Restrooms were built into the three for-rent picnic pavilions at Claiborne West Park. The pavilions, basically covered concrete slabs built around a center fireplace, were declared unsafe and off-limits after Tropical Storm Harvey.

The county’s building insurance provided $13,000 for new pavilion roofs but commissioners have been hoping that the Federal Emergency Management Administration would agree to reimburse at least 75 percent of the cost to replace the pavilions.

FEMA has not responded – thumbs up or thumbs down – to the county’s request and commissioners are tired of waiting.


They gave the go-ahead Tuesday to immediately use the insurance money and other county funds to proceed on two projects at the park – rebuilding the main office and the gutted-out shop building – and the rebuild of the Precinct 2 office in Mauriceville, all victims of Harvey’s 40-plus inches of rain in August 2017.

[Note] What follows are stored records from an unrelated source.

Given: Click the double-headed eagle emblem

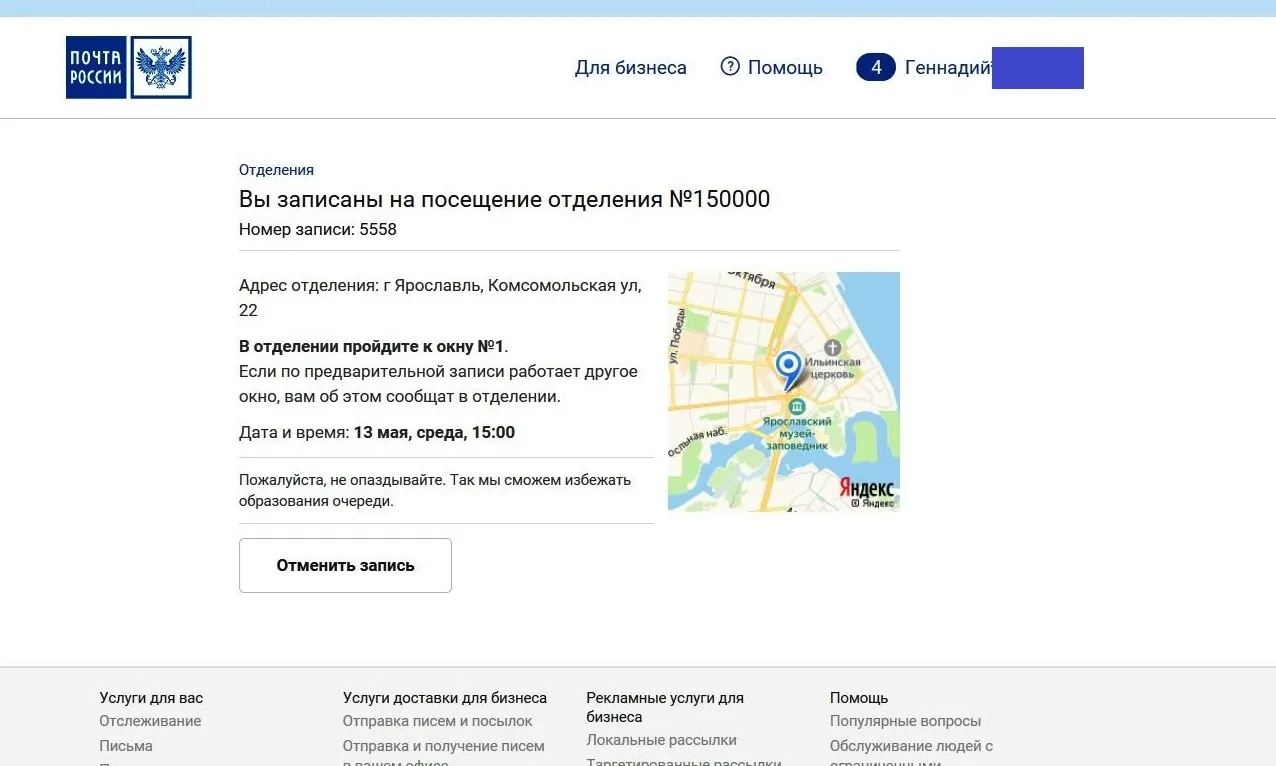Looking at the screenshot, I should pyautogui.click(x=160, y=68).
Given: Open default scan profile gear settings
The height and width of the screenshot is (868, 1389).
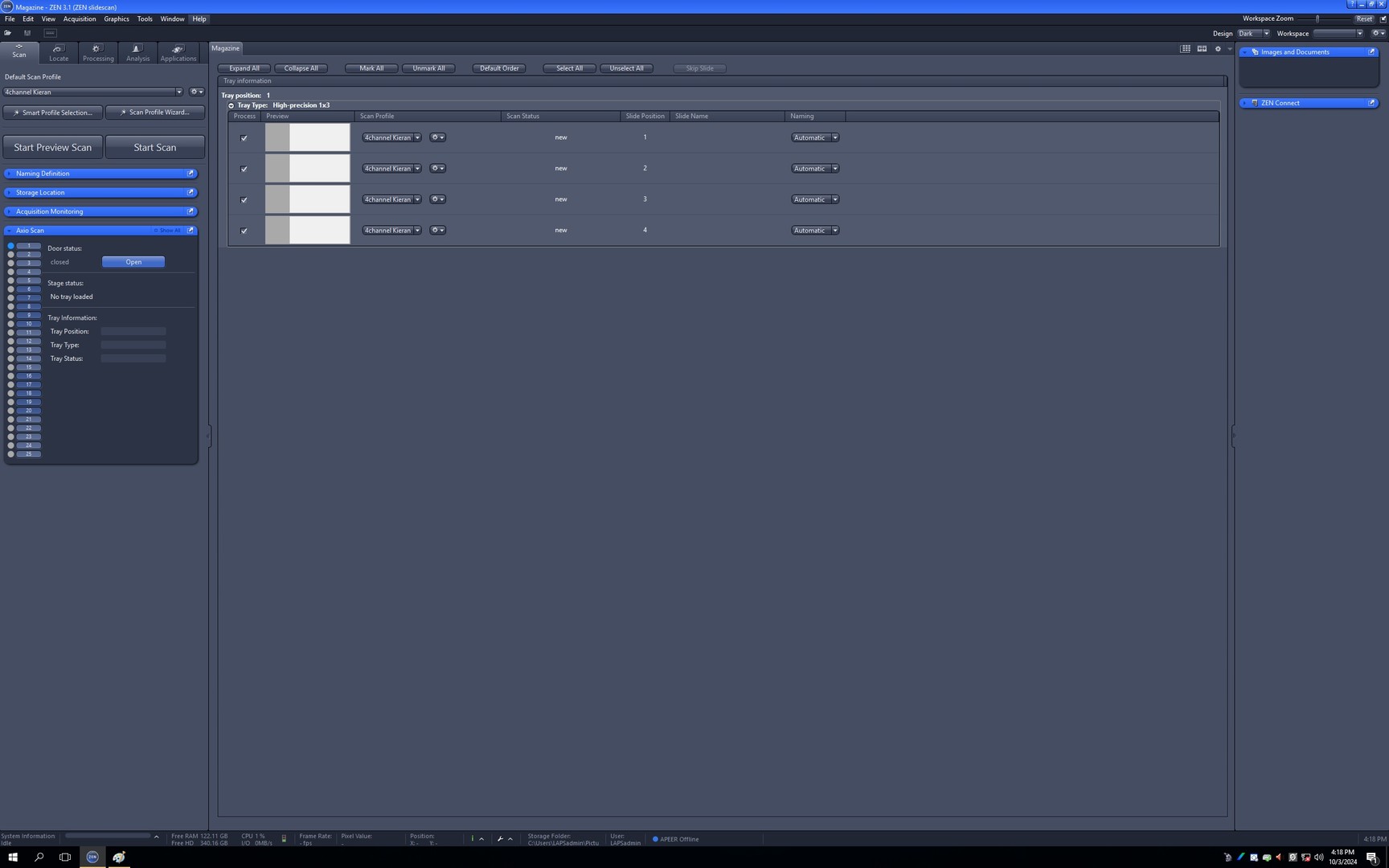Looking at the screenshot, I should 196,92.
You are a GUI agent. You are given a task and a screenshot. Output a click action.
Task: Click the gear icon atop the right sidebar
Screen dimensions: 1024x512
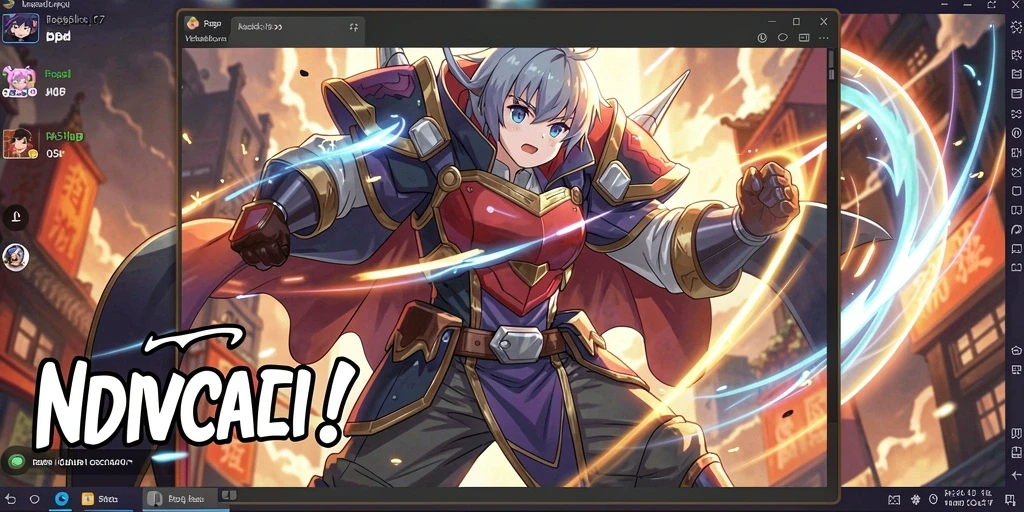(x=1016, y=26)
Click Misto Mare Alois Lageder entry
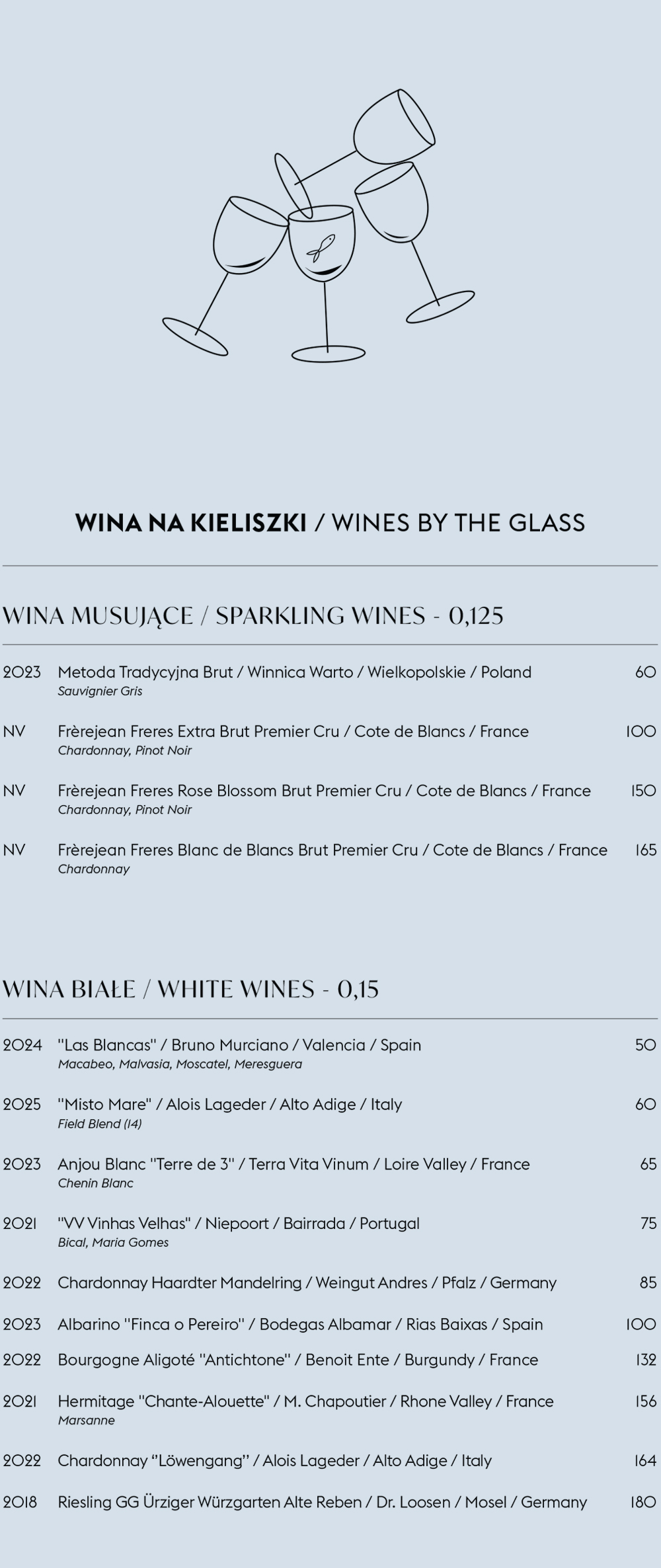661x1568 pixels. tap(230, 1105)
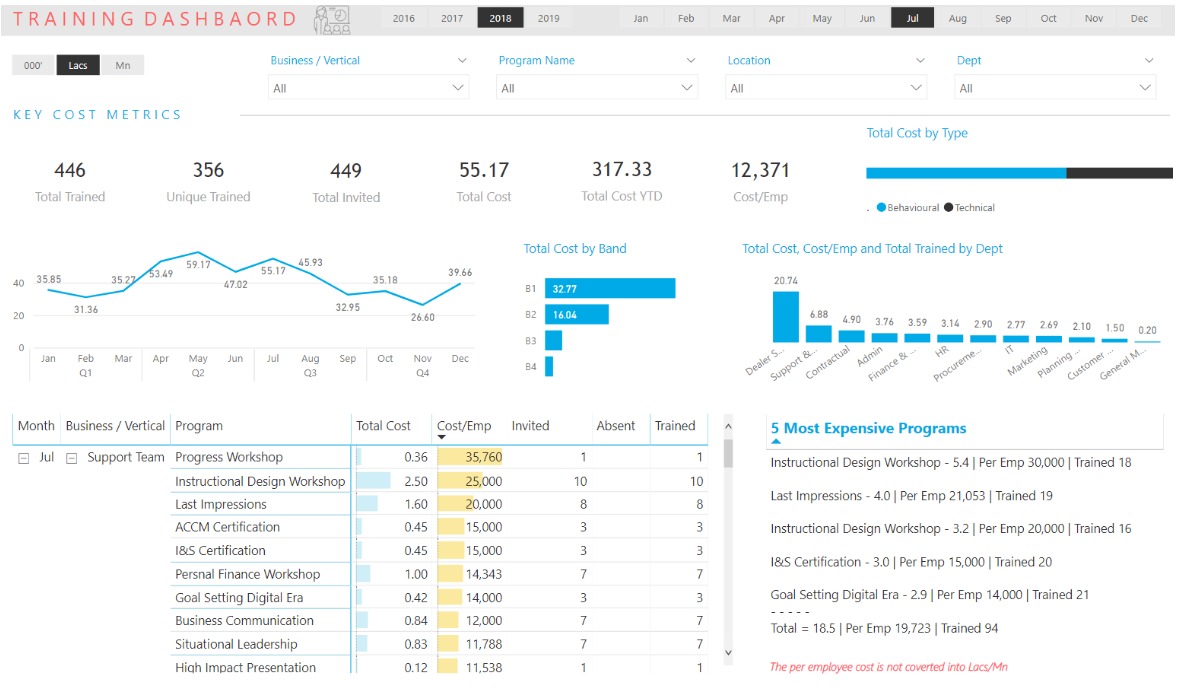Open the Location All dropdown
The height and width of the screenshot is (697, 1177).
pyautogui.click(x=826, y=88)
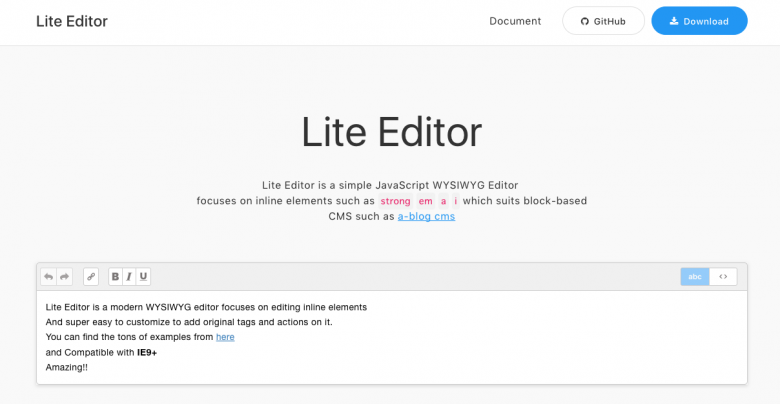Place cursor on the 'Amazing!!' line
780x404 pixels.
[x=67, y=367]
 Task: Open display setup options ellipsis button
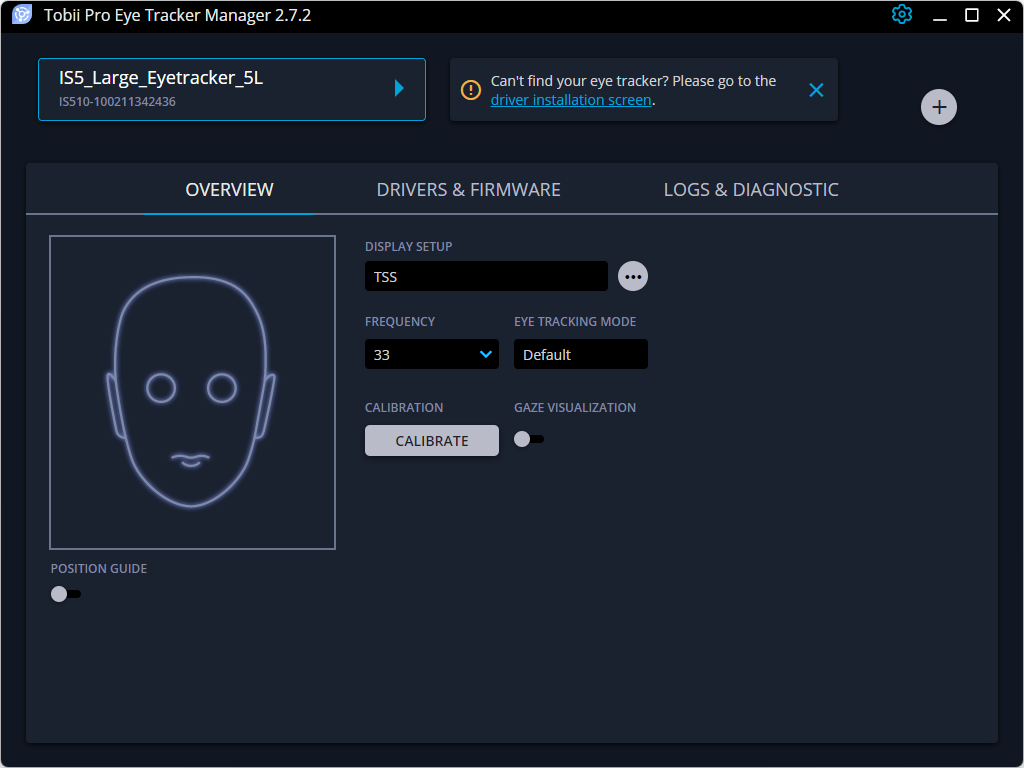tap(632, 276)
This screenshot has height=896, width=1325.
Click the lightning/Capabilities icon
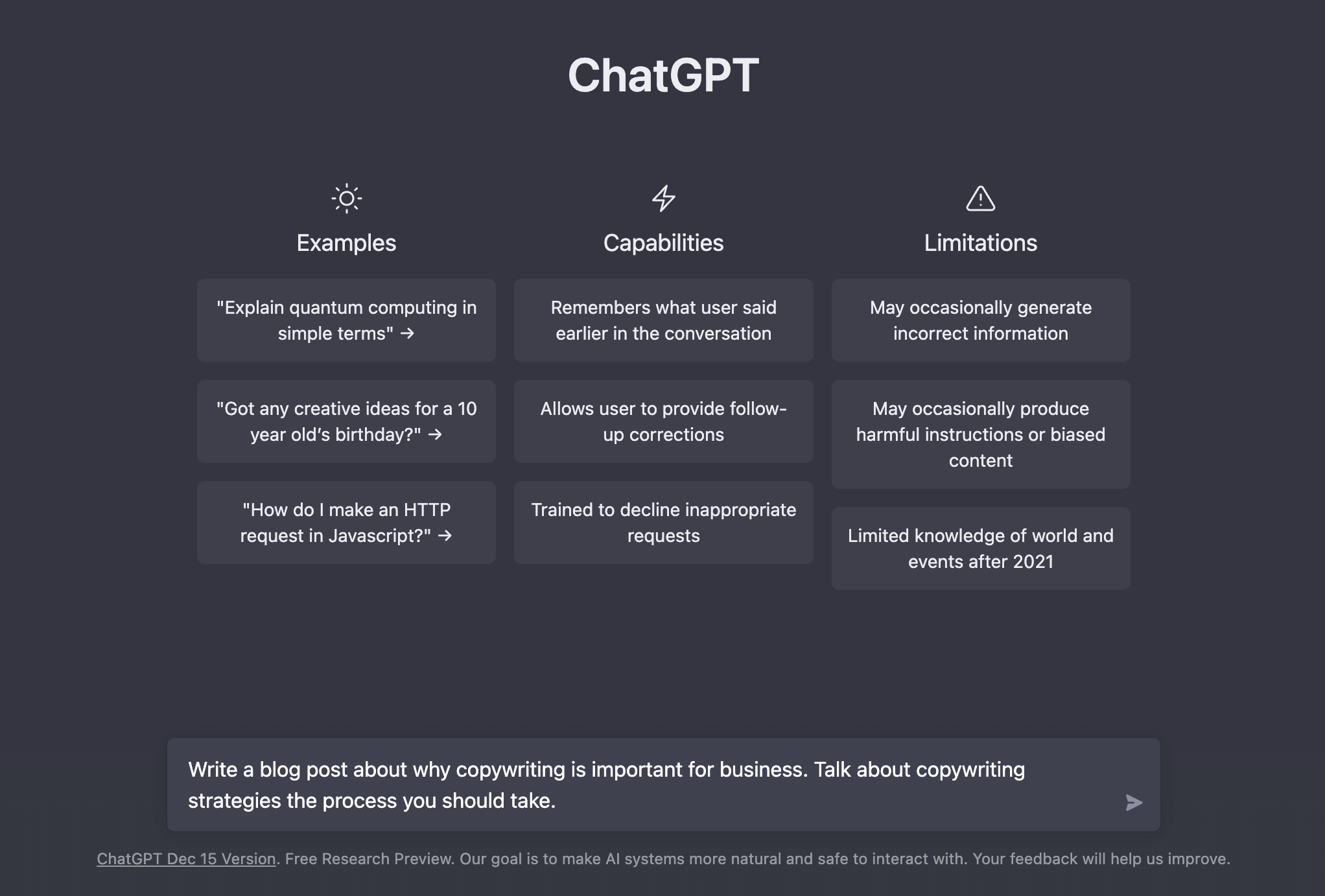[x=663, y=196]
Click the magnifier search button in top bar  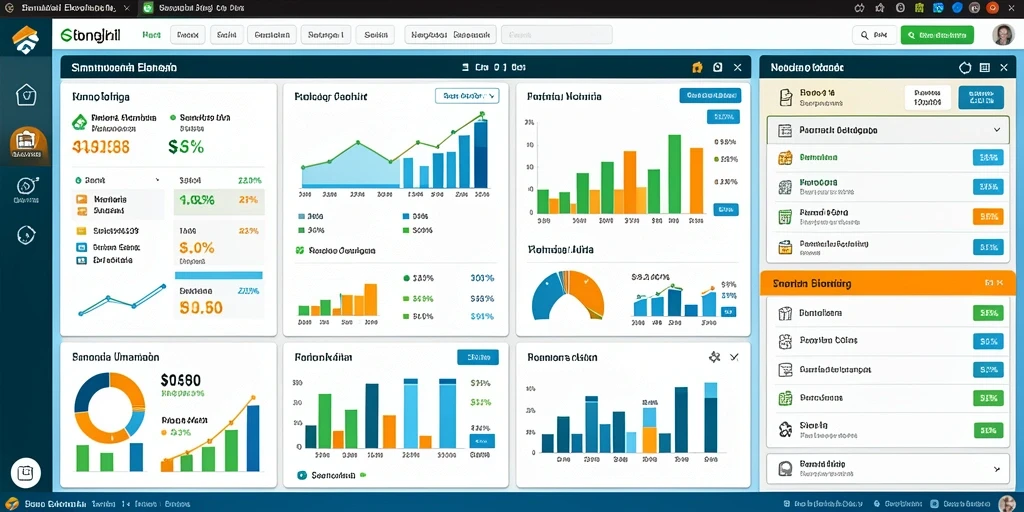tap(874, 35)
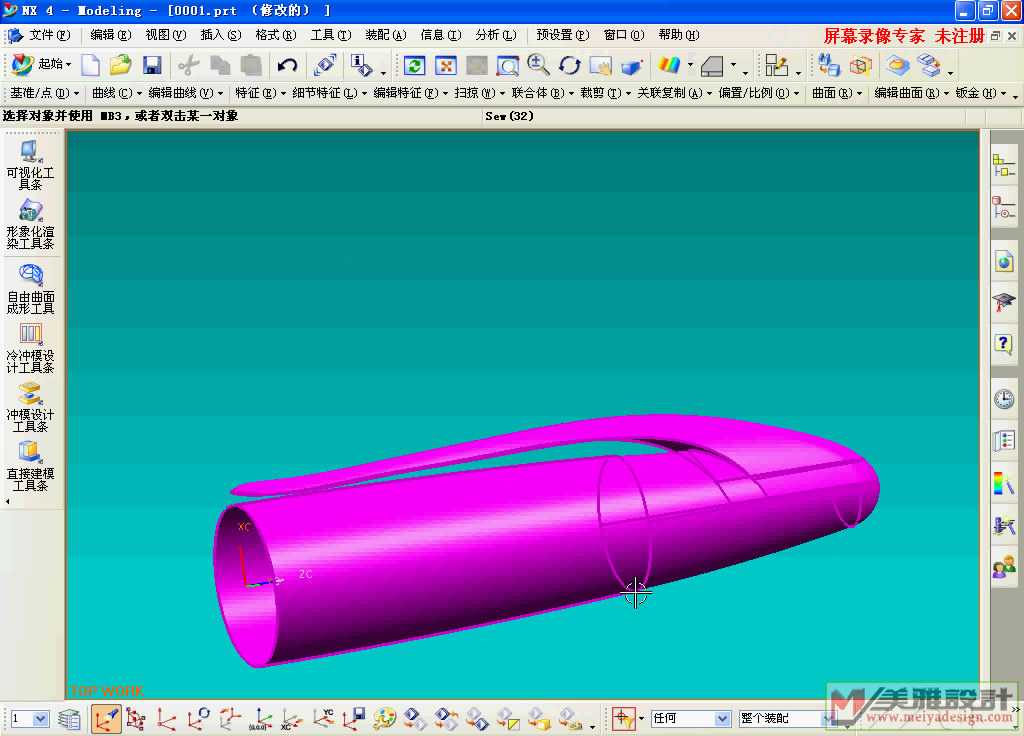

Claiborne West Park staff has worked out of the shop building there since Harvey.

“The shop is in horrible, horrible shape,” County Judge John Gothia said. “Over two years in and we’re paying crazy, crazy fees for port-a-potty to be out there. They have no bathroom.

“Even if we end up getting the [FEMA funds], we end up paying 25 percent on that, and 25 percent is far more than it will cost us, using our own materials and labor.


“We have just sat on this stuff for too long.”

Guidry and Gray said current plans call for the county to construct two large bathroom facilities at the park, one on either side of the park road. But no timetable for it has been set.

As of now, the county is still waiting to hear back from FEMA and other granting agencies on demolition and replacing the three pavilions.

Guidry told commissioners waiting on governmental red tape to rebuild the Mauriceville office last used by former Precinct 2 Commissioner Barry Burton would take at least a year.

But in deciding to go ahead without help from the Feds, Guidry said that, weather allowing, the office could be rebuilt in two months, once the general contractor is named.

“And I will have construction bids for commissioners to approve next week,” Guidry said.


Commissioner Theresa Beauchamp, who defeated Burton in 2016, has been operating out of temporary quarters since taking office Jan. 1, 2017.

She is currently housed next to the county’s Veterans Service Center on FM 1442, across from the landfill.

“That building needs to be in Mauriceville,” Beauchamp said. “The people out there need the presence.

“And the Sheriff’s Office [substation] will be part of that building. They need the presence of law enforcement also out there.”

In other business Tuesday, commissioners signed a resolution requesting that TxDOT lower the speed limit from 70 mph to 55 mph over an almost mile long section of FM 1442 in front of the various county offices along the curve that begins at Terry Estates and runs to the Convention & Expo Center.


They designated the former WIC building in Vidor be used as a permanent early voting and election day voting location after the Nov. 5 constitutional amendment election. This move will increase the availability of the nearby Raymond Gould Community Center – the current voting location – for community events.

Commissioners extended the county’s Tropical Storm Imelda disaster declaration another 30 days, beginning Oct. 26, at the request of Joel Ardoin, emergency management coordinator.

He said, “As long as the county is continuing the debris mission, we need to continue the disaster declaration.”

Ardoin reported county entities had picked up a total of 27,243 cubic yards of debris already, with most – 16,435 cubic yards – coming from Vidor.


“The good news, I think, is our estimate of 250,000 cubic yards will be high,” he said.

Washington hasn’t approved reimbursement for Imelda debris yet. But all 13 county judges whose jurisdictions were affected by the Sept. 18-19 storm are meeting next week to put together an appeal of FEMA’s initial declination.

The county fathers approved weekly bills payment of $378,128. Additionally, the county transferred $237,314 in quarterly court costs and fees to the state of Texas.